Когда заиграла музыка, я сказал:
– Это хорошо, что вы не пьёте. Надеюсь, не курите тоже. Что поёте, мы уже знаем. А вот танцуете ли? Как, кстати, вас зовут? Мы до сих пор не познакомились.
Весёлая, прямо как в «Евгении Онегине», оказалась Олей, грустная Таней.
– Танюш, а пойдёмте танцевать?
И она, мило покраснев и переглянувшись с сестрой, поднялась.
И что меня дёрнуло пригласить её на танец? Не иначе – вино. Будь я трезвым, ни за что бы не пригласил. А стоило пригласить, столько вдруг нахлынуло, казалось бы, навсегда похороненных ощущений. Было такое впечатление, что впервые в жизни веду девушку на танец. Сто лет я ни с кем не танцевал и думал, уже никогда не буду, и надо такому случиться!
Приходилось видеть мне, когда между гастролей играли на свадьбах в ресторанах и кафе, как танцуют надоевшие друг другу люди, случалось наблюдать, как танцует только что познакомившаяся пара, но никогда ещё не видел такой откровенной застенчивости и волнения на лице на столько лет моложе меня девушки, да ещё такой красивой донской казачки. Такого волнения я не испытывал, казалось, тысячу лет. И кем только в эти минуты себя не чувствовал, и только совершенно не чувствовал своего возраста, а мне буквально месяц назад исполнилось сорок пять. Голова плыла, уши заложило, я был полон самых невозможных чувств и желаний и не мог вымолвить ни слова. Да и о чём, собственно, говорить? Помнится, во время танца мне ужасно хотелось пожать и даже поцеловать Тане руку, и не сделал этого только благодаря невероятному усилию над собой. И, слава Богу, что не сделал. Ещё не известно, как бы она к этому отнеслась. Могла бы и обидеться.
Когда окончился танец и под инквизиторским взглядом дочери мы вернулись на место, ко мне подошёл узнавший меня музыкант.
– Простите, – сказал он, – вы не тот самый Евдокимов?
– Тот самый, – кивнул я.
– Не желаете что-нибудь исполнить?
– Почему бы и нет?
И когда поднялся, уловил удивлённо-восхищённый Танин взгляд.

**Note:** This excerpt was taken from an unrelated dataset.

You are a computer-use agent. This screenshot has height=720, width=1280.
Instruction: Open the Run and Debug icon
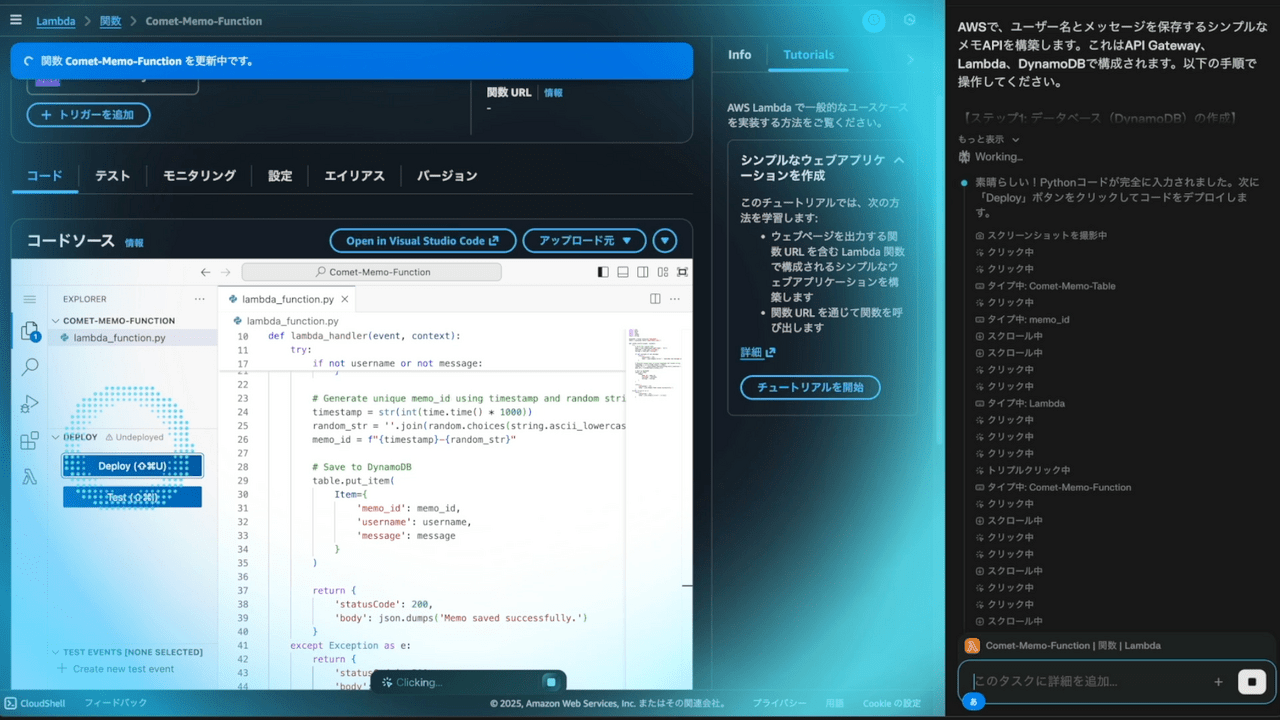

Таким знакомым и так много сказавшим показался мне он.
Пригласивший меня музыкант объявил в микрофон, что у них в гостях «тот самый» Евдокимов, который… и так далее. За некоторыми столиками в нашу сторону с недоумением обернулись. Но когда я запел один из своих прежних хитов, послышались сначала робкие, а потом дружные рукоплескания, из чего я понял, что меня узнали по песне. Потом я спел ещё две и, поблагодарив ребят, вернулся за свой столик. Меня сразу же осадили пьяные поклонницы с просьбами расписаться на пачках сигарет, клочках бумаги, в развёрнутых записных книжках. Мне, конечно, было приятно, и только для виду я хмурился.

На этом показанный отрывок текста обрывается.